First of all, the direct answer to the question asked is no! But basic commonsense, guided by diplomatic and democratic principles, says the least that the Guyana authorities could have done in this case was to respond, even if to say they had no such information or will get back to the requesting parties.
Instead, whatever the Guyana authorities did apparently did not amount to a response, causing counsel for the family, Mr Balwant Persaud, to describe the Guyana authorities as displaying a “negative attitude, lack of responsibility and bad manners.” Question: Did the Canadian authorities share Mr Persaud’s interpretation, hence the final decision to grant the asylum? Remember, the burden of proof rested with counsel and the family to make a compelling case, and apparently they did even without a response from Guyana. In fact, maybe the lack of a response was more damning than any actual response.
Second, despite attaching his official ‘honorary’ title to his signature in the letter, I am of the impression Mr Faria wrote the letter in a private capacity, as opposed to being an authorized government spokesman or representative on the matter. Question: Was his use of his ‘honorary’ title a veiled attempt to make his arguments appear to have an air of authority?
His letter manifests a lack of connection with what is happening at the grassroots level in Guyana where people confront street crimes and drug gangs up close and personal.
Third, Mr Faria, in his ‘honorary’ capacity as Guyana Consul in Barbados, took issue with the family, perhaps representative of others who sought and won asylum or refugee status overseas, for besmirching the good name of Guyana. He wrote: “I am told the “seeking asylum” tactic is resorted to after all other approaches to get residency have failed. Some of these elements were themselves born and raised in Guyana, benefitting from the administration’s programmes they now publicly criticise. They besmirch the country’s character.”
Maybe he is right. Maybe he is wrong. But is it not only fair for each case to be treated on an individual basis, rather than use a broad paint brush to paint seekers into a corner?
I don’t know how long ago Mr. Faria left Guyana, or how long he has been living in Barbados, but this asylum or refugee issue has been happening since the days of Burnham’s PNC, when thousands of Guyanaese – especially of Indian extraction – flocked to Canada, America and Britain, which received them with open arms.
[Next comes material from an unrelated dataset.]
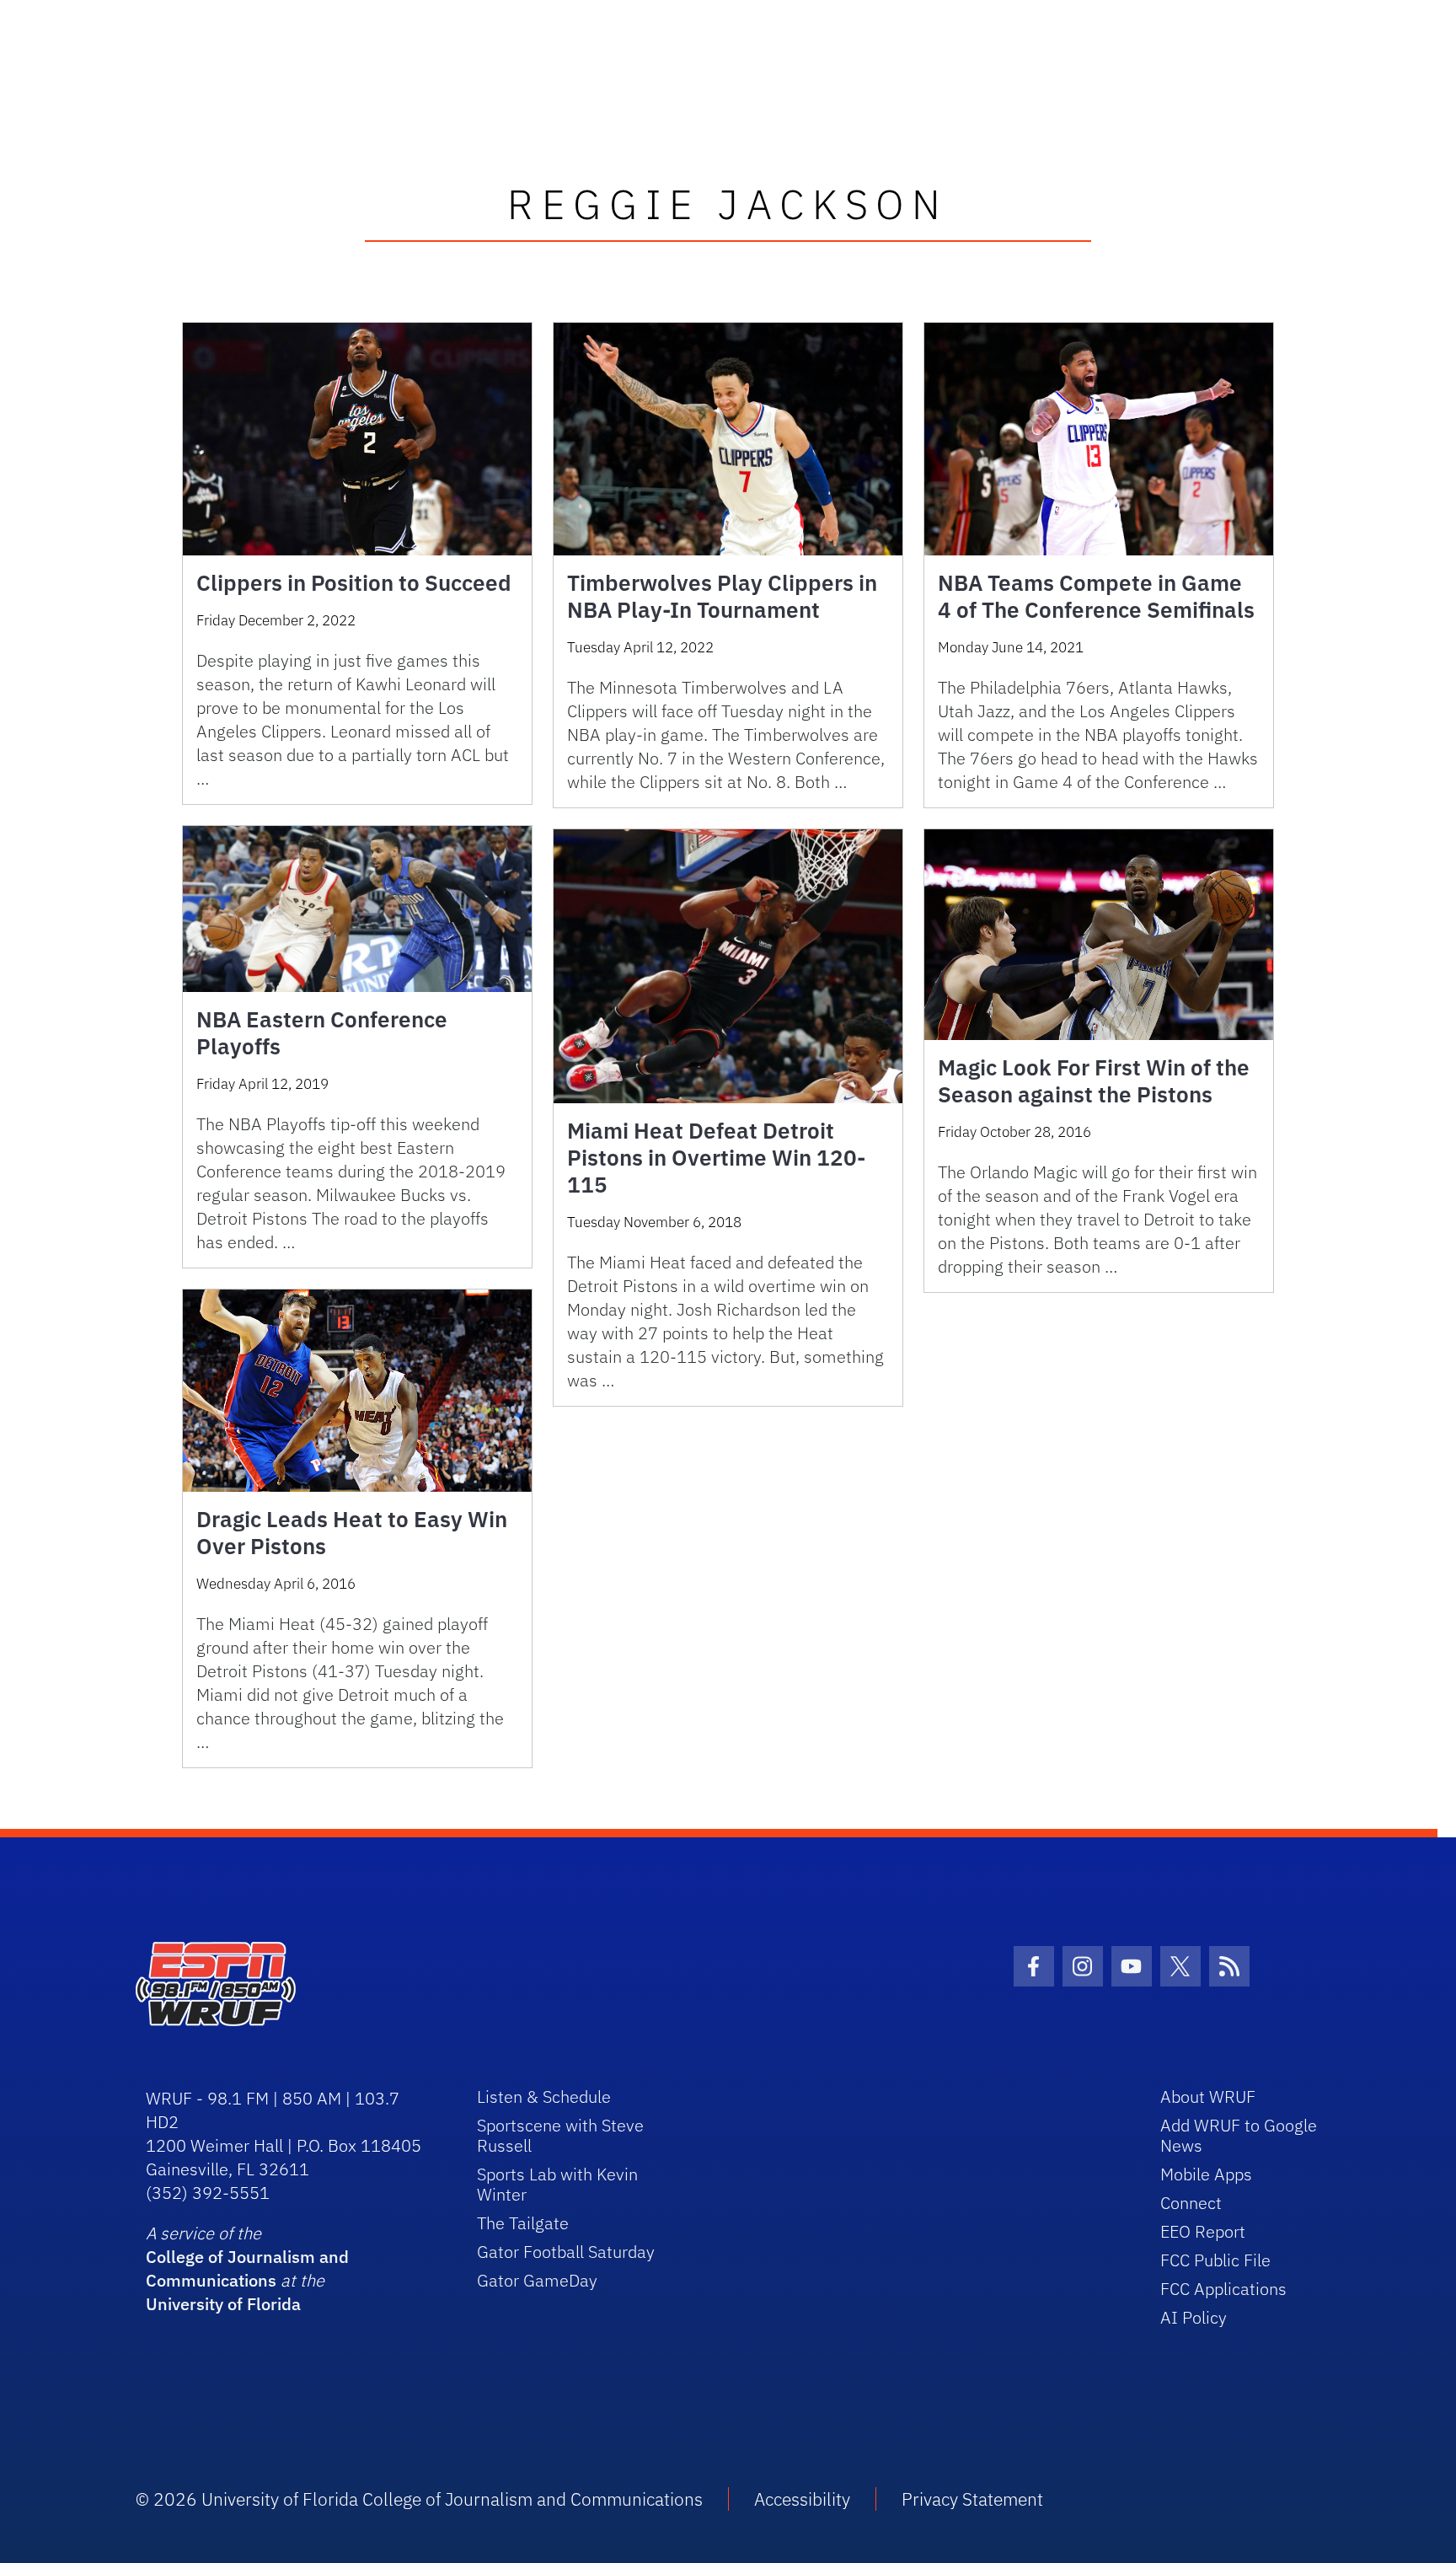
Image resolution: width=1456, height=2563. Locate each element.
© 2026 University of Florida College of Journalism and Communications (419, 2499)
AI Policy (1193, 2317)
But back then we never heard from the PPP or any of its apologists criticizing those (Indian) Guyanese fleeing ‘the wrath of Burnhamism’. Suddenly, because it is the PPP in power, and the family involved in this instance is of Indian extraction, it doesn’t look good, so the PPP, the government and their apologists are crawling out of the woodwork crying foul. Give me a break! Please!
Mr Faria needs to know that if Guyanese, regardless of race, are benefiting from the PPP regime’s programmes, including getting protection from dangerous criminals and drug-related gangs, they likely won’t be running from Guyana for those very reasons.
Finally, since Mr Faria seems to have access to foreign papers, was he abreast of news from Guyana about dangerous criminal elements that attacked, beat, robbed, burned, and killed Indian Guyanese while the PPP regime adopted a ‘Nero-fiddled-while-Rome-burned’ stance?
Is he aware that, instead of de-politicizing the police force through reforms and professional training programmes, a cabinet minister and his acting top cop resorted to working hand-in-glove with an alleged drug baron to operate a Phantom Squad that performed extra judicial killings? Is he aware of the fact that Guyana is a major transshipment point for narcotics, thereby allowing ill-gotten gains from the narcotics industry to be laundered into front businesses in the country, right under the nose of government and police?
This man who proudly wears his ‘honorary’ title needs to be reminded that no sane, responsible and caring Guyanese, regardless of race, would ever seek to bring down the reputation of his or her home country. Yes, we have a right to castigate and criticize the inept PPP regime, which Mr Faria represents in Barbados, but that should not be translated into castigation and criticism of Guyana, the country, or Guyanese, the people.
Last time I checked, Guyana belongs to Guyanese, not a political party or its representatives anywhere.